Print verbatim every line starting at the one that contains "You are a computer-use agent. 1028x690" and ending at the final line of the records; include both endpoints.

▶ _Material shown_:
★ ★ ★

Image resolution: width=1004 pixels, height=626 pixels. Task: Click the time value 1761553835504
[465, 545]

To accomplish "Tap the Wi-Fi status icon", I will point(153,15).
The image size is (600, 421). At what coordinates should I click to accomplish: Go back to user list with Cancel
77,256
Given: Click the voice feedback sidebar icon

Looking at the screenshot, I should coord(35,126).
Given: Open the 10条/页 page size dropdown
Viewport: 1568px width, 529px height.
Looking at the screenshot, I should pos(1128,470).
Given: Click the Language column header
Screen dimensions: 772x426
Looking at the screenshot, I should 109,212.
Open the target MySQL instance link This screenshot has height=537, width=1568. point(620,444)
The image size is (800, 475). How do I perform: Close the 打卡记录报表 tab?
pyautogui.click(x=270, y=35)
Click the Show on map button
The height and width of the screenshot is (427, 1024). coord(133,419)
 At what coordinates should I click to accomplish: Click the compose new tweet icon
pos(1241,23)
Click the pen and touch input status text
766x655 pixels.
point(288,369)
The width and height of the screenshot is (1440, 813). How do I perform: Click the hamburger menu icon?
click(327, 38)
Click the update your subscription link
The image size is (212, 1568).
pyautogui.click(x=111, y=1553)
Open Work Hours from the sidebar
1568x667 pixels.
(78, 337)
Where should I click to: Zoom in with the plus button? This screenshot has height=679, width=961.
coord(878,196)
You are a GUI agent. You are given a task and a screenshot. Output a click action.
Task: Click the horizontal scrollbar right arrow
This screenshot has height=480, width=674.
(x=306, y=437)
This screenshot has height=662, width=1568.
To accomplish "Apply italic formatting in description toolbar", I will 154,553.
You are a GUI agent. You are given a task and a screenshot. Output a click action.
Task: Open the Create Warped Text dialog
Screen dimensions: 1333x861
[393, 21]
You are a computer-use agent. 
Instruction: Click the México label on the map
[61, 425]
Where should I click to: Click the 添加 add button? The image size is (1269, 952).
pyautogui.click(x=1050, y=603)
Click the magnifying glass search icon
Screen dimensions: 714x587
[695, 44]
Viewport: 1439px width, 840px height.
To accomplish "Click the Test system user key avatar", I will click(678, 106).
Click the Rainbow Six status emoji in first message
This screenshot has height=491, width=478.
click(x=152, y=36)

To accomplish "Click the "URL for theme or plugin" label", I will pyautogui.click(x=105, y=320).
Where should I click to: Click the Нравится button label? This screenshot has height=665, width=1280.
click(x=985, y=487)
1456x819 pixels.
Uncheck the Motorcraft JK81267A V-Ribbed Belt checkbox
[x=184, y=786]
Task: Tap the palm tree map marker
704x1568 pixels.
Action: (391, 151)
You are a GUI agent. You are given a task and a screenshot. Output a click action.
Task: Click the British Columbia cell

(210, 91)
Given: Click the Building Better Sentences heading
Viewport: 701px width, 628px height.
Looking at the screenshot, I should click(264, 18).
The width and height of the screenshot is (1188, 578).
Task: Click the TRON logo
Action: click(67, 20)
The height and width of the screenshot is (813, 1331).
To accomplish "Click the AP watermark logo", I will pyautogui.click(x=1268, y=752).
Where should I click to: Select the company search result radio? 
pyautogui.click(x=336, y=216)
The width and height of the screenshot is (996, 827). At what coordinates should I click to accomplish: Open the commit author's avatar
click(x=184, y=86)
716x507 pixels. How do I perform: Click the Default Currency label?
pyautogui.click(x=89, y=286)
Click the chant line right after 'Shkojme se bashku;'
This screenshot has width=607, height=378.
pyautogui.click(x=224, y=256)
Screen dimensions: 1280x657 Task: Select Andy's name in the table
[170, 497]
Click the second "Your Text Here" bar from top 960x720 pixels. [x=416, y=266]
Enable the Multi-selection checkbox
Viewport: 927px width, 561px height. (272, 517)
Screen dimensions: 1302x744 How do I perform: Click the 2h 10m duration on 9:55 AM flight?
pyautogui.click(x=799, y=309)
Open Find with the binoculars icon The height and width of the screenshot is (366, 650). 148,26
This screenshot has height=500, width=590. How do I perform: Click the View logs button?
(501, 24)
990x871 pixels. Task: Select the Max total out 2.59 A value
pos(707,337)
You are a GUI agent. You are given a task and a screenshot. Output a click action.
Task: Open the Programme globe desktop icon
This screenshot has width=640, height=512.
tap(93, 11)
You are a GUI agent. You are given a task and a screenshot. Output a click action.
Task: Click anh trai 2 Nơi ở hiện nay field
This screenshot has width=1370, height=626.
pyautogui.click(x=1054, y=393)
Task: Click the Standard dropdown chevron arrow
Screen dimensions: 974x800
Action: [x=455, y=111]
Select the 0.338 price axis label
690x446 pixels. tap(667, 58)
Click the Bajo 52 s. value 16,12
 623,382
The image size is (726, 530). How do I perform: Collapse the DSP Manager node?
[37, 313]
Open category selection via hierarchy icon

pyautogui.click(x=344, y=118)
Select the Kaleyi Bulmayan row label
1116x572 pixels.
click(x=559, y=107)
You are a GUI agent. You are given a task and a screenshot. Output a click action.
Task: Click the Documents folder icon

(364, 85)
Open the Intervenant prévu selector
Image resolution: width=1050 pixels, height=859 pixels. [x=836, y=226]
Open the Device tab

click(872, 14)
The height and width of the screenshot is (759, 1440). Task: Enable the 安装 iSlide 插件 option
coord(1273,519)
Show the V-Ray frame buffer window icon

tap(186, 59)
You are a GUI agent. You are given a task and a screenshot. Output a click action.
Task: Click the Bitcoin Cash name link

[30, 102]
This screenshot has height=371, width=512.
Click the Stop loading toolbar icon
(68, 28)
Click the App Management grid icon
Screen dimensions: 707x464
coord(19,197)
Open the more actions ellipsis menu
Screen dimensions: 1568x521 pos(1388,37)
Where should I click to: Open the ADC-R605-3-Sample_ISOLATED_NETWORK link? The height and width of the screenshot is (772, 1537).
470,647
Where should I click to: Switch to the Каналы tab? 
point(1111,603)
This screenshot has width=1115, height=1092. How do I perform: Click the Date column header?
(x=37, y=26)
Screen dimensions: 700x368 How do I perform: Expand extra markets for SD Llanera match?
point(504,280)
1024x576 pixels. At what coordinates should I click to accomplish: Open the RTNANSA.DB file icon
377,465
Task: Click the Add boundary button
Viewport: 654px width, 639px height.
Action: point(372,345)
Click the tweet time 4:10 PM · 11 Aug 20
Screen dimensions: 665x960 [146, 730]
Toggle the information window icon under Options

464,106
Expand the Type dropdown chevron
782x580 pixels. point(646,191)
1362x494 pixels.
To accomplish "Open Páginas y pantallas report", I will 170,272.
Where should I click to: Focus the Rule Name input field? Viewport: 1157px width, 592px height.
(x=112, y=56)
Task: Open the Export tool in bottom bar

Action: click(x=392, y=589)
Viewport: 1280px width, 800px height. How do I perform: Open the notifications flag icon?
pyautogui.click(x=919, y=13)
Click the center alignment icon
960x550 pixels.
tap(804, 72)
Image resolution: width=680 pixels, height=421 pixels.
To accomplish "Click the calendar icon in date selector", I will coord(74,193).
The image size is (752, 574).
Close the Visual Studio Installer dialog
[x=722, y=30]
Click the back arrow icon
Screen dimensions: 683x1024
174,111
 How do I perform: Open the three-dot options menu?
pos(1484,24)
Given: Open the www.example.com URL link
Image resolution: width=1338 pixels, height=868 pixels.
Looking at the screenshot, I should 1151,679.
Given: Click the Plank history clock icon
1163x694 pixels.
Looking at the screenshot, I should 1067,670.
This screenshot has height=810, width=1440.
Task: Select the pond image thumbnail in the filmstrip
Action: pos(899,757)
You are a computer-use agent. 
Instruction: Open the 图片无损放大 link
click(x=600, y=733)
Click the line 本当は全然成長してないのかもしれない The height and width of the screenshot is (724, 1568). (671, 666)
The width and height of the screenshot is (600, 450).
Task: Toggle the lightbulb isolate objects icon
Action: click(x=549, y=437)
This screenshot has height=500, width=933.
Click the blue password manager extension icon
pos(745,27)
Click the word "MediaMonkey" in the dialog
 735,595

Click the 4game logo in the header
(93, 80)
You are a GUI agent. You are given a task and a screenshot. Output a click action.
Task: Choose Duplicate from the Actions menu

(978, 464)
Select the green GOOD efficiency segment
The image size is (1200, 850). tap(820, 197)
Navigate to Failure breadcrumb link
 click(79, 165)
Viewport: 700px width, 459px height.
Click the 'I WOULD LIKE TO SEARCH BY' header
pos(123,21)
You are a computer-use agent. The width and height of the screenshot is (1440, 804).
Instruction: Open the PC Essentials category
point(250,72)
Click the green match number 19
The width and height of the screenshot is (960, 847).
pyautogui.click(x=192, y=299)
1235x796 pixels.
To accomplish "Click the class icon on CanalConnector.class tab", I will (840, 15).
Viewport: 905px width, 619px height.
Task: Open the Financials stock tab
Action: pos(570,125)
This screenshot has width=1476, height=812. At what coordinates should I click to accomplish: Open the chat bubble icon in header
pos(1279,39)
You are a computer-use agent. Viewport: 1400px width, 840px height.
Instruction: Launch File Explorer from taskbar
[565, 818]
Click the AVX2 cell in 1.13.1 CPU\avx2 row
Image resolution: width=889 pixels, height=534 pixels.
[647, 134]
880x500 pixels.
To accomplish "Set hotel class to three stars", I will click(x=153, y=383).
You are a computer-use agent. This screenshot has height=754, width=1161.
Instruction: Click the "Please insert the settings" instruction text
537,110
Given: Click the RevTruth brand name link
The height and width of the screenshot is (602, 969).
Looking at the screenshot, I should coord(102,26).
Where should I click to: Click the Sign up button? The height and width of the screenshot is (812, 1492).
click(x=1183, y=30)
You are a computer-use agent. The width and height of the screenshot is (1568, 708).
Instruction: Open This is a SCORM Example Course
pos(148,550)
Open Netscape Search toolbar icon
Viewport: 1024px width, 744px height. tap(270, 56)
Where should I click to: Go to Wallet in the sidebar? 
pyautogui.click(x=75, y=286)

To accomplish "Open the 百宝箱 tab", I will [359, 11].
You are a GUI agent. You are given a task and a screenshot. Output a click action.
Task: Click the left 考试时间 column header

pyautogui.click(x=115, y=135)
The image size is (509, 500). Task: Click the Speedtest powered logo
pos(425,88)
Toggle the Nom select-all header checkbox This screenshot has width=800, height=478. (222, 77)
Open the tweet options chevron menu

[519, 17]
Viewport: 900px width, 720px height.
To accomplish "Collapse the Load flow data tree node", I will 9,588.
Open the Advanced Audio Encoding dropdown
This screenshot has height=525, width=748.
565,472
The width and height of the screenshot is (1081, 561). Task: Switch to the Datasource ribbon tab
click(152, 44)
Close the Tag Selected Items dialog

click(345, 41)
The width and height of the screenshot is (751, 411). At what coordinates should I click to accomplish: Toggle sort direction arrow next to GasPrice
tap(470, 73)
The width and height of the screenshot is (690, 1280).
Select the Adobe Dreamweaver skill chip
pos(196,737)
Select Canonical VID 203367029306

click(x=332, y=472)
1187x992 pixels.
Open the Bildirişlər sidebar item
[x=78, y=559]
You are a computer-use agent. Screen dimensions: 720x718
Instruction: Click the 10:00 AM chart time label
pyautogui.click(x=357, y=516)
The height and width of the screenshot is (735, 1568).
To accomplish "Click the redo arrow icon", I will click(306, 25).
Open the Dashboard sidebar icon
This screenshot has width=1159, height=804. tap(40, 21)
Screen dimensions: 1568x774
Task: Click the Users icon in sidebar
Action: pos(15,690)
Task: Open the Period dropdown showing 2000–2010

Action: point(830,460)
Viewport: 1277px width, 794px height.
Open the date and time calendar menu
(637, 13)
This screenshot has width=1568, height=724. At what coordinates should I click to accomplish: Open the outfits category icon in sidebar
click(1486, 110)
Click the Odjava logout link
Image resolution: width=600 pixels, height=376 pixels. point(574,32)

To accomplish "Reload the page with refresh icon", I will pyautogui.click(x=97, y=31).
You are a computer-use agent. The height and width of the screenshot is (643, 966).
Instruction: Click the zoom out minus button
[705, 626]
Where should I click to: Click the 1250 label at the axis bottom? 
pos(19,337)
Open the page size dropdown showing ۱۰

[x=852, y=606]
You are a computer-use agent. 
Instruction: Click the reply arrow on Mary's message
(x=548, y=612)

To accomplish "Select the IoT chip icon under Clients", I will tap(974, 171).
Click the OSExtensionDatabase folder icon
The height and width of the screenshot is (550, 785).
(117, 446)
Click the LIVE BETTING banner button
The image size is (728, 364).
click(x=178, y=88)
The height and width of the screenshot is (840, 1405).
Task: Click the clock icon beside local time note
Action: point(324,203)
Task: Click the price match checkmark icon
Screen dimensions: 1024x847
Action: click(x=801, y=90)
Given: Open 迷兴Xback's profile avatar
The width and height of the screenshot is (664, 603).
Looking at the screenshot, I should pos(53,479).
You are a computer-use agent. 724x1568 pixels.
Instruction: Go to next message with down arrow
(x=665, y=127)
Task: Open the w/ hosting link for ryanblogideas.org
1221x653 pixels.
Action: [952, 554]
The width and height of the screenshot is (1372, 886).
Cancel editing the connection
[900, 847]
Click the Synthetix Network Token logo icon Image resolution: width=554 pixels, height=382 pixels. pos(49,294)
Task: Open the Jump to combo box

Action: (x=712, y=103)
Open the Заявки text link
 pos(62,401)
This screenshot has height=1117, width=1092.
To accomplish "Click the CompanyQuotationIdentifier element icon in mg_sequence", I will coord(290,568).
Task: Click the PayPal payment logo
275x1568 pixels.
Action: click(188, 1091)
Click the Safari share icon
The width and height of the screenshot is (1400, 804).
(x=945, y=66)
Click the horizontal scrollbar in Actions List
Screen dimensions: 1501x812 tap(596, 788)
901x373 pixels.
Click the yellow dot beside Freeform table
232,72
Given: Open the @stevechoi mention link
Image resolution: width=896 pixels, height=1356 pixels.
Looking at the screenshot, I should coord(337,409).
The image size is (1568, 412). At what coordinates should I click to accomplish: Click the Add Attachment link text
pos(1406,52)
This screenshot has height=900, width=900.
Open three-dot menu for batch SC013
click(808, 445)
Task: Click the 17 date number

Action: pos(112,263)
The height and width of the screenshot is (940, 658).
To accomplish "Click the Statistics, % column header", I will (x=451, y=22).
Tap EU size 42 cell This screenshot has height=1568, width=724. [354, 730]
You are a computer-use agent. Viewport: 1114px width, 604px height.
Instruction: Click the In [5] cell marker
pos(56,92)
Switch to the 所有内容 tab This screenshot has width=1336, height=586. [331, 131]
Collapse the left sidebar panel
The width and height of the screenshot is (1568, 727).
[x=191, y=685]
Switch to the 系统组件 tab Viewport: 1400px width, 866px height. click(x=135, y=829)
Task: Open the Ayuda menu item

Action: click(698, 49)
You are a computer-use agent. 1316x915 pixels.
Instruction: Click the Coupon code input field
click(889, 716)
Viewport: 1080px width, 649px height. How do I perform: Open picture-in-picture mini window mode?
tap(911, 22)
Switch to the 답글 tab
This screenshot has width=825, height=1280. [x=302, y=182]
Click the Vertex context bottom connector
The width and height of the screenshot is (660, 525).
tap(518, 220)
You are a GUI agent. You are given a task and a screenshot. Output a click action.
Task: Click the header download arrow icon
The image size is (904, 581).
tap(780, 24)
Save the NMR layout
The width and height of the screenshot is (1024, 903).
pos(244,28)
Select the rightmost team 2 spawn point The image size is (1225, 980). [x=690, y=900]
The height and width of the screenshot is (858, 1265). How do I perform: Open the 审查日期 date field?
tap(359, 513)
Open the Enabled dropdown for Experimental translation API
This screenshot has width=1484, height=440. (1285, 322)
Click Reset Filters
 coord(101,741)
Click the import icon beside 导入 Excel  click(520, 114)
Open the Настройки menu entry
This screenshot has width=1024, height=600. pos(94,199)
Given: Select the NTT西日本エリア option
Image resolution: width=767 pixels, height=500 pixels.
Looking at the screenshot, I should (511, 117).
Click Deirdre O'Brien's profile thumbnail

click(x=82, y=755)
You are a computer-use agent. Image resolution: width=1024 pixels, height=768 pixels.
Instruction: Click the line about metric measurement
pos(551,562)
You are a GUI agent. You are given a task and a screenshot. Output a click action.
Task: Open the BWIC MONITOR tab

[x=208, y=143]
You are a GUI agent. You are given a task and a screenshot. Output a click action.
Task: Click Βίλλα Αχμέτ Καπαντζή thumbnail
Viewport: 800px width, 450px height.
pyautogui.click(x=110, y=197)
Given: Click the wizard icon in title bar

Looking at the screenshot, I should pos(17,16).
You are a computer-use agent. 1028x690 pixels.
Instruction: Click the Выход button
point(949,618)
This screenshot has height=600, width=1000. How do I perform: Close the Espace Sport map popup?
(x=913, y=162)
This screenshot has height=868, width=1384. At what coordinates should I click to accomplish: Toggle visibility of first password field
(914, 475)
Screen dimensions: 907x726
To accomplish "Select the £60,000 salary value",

★ ★ ★

▶ _Solution to this problem_:
You are a computer-use agent. 1028x690 pixels.
Instruction: Click the Выход button
point(949,618)
This screenshot has height=600, width=1000. How do I perform: Close the Espace Sport map popup?
(x=913, y=162)
This screenshot has height=868, width=1384. At what coordinates should I click to accomplish: Toggle visibility of first password field
(914, 475)
Screen dimensions: 907x726
To accomplish "Select the £60,000 salary value",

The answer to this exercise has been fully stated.